Merchant Cash Advance in Maine: 2026 Guide to Costs, Rules & Lenders
Quick Answer: As of 2026, Maine has not enacted an MCA-specific commercial financing disclosure law. Merchant cash advances are governed by general commercial contract law and are not subject to state usury caps, because an MCA is structured as a purchase of future receivables rather than a loan. That means a Maine business has no statutory right to receive a standardized APR or written cost disclosure before signing. Factor rates typically run 1.15 to 1.50 (roughly 40–200% APR depending on repayment speed). With about 155,000 small businesses, Maine’s tourism, commercial fishing, healthcare, forestry, and food and beverage sectors are the heaviest MCA users. Demand the factor rate and total repayment in writing, run them through the MCA calculator, and compare against a bank or SBA loan before you sign.
Maine’s Regulatory Reality: No Disclosure Law
Maine sits in the large group of states that have not passed a commercial financing disclosure law. There is no requirement that an MCA provider give a Maine business an APR, a standardized total-cost statement, or a written disclosure document before financing is finalized — and no MCA provider registration regime at the state level.
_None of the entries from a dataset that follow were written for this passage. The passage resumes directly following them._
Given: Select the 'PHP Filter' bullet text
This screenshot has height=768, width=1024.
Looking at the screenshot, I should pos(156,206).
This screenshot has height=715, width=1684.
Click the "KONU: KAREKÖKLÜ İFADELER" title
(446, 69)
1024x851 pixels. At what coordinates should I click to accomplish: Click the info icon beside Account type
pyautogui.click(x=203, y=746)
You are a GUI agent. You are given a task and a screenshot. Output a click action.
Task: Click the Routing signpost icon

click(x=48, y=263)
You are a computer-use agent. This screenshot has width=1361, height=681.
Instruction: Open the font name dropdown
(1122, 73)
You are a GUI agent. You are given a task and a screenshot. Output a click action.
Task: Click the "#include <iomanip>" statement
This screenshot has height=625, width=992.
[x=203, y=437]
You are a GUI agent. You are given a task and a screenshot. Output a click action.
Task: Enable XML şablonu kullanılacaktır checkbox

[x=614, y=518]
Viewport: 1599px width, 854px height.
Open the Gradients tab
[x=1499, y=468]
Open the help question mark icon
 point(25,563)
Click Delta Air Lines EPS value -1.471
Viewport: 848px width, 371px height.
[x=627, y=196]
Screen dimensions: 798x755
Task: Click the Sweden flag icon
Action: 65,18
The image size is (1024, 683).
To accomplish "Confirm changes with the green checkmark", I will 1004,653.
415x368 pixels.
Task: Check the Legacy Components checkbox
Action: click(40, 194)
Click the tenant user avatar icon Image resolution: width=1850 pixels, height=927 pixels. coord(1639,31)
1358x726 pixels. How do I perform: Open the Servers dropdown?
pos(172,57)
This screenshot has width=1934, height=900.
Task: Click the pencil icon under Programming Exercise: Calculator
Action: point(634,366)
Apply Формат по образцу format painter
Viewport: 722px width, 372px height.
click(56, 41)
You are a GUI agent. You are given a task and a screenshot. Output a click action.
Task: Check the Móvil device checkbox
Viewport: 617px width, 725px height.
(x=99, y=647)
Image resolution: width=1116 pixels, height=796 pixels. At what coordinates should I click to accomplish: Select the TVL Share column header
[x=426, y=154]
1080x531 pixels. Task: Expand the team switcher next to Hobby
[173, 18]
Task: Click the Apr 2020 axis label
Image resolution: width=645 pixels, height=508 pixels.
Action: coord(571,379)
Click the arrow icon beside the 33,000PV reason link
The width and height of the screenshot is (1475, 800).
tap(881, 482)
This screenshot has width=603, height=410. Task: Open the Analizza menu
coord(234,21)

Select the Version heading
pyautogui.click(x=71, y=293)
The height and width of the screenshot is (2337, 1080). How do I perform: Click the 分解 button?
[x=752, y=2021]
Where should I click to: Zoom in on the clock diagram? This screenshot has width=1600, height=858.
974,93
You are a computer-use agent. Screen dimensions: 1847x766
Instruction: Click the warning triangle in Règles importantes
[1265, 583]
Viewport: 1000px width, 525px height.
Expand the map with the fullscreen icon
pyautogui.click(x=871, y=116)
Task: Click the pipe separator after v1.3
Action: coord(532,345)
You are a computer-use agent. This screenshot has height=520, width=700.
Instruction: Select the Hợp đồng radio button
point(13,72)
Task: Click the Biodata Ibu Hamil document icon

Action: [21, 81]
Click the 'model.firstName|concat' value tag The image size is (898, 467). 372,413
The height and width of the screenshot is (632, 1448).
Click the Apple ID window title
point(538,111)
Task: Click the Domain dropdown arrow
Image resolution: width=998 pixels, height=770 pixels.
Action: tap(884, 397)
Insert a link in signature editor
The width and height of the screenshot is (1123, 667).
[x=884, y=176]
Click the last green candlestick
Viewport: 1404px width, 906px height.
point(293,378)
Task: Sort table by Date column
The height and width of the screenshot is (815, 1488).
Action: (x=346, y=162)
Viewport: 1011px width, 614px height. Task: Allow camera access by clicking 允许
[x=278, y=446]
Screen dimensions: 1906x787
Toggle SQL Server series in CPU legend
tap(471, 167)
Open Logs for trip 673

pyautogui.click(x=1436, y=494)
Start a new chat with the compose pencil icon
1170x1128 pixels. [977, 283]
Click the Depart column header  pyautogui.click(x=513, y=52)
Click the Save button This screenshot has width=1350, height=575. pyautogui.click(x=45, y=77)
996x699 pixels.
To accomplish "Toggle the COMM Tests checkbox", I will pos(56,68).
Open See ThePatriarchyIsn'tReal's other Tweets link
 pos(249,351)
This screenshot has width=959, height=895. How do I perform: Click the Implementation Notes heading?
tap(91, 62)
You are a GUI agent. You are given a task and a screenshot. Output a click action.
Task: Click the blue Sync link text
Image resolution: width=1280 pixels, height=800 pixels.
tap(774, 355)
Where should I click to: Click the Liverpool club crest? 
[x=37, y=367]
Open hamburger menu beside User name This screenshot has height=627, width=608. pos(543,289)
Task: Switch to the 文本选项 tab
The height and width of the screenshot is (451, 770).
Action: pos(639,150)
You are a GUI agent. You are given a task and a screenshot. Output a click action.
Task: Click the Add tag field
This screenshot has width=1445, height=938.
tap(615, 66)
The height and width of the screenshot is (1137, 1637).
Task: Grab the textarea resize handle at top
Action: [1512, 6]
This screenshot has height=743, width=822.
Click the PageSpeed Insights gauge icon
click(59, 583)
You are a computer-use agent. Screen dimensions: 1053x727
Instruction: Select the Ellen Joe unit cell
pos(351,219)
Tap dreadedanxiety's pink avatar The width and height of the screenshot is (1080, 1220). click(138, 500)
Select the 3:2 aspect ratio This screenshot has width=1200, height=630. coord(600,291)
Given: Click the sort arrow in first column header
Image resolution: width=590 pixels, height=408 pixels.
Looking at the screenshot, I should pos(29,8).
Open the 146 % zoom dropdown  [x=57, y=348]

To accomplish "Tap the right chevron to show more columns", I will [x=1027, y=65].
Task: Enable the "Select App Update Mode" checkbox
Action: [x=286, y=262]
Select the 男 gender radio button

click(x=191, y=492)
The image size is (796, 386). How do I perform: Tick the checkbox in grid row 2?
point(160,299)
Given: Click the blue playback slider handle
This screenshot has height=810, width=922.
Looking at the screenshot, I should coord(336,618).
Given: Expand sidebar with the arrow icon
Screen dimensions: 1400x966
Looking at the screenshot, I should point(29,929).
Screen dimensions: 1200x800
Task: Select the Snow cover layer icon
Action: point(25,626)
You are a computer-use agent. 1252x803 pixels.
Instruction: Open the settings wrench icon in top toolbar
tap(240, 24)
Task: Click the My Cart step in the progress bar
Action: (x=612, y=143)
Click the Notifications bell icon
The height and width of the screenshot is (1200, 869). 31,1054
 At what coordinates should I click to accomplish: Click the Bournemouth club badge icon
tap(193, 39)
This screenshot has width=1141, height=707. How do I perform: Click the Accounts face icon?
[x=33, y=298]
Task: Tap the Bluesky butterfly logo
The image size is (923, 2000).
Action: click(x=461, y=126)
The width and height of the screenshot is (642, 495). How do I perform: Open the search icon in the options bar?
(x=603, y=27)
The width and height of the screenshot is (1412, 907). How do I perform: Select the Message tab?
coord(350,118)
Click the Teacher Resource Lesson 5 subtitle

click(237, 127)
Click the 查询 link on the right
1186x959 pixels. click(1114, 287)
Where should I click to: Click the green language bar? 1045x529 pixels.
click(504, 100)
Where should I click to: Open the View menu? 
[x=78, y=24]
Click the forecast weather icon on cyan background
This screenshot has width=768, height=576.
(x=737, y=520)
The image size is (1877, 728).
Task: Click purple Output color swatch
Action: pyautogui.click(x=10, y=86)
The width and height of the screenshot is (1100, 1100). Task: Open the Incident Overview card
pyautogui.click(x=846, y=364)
This matters because an MCA’s headline number — the factor rate — is deliberately not an interest rate. A “1.30 factor” sounds modest, but on a six-month repayment pace it works out to roughly 60% APR. In states like California and New York, the provider must hand you that annualized figure. In Maine, the math is on you.
A few legal points specific to Maine:
- MCAs are not loans, so usury caps don’t apply. Maine’s interest-rate statutes govern loans. Because an MCA is a purchase of future receivables, providers structure around those caps. This is standard nationwide and is why factor-rate pricing of 40–200% effective APR is legal.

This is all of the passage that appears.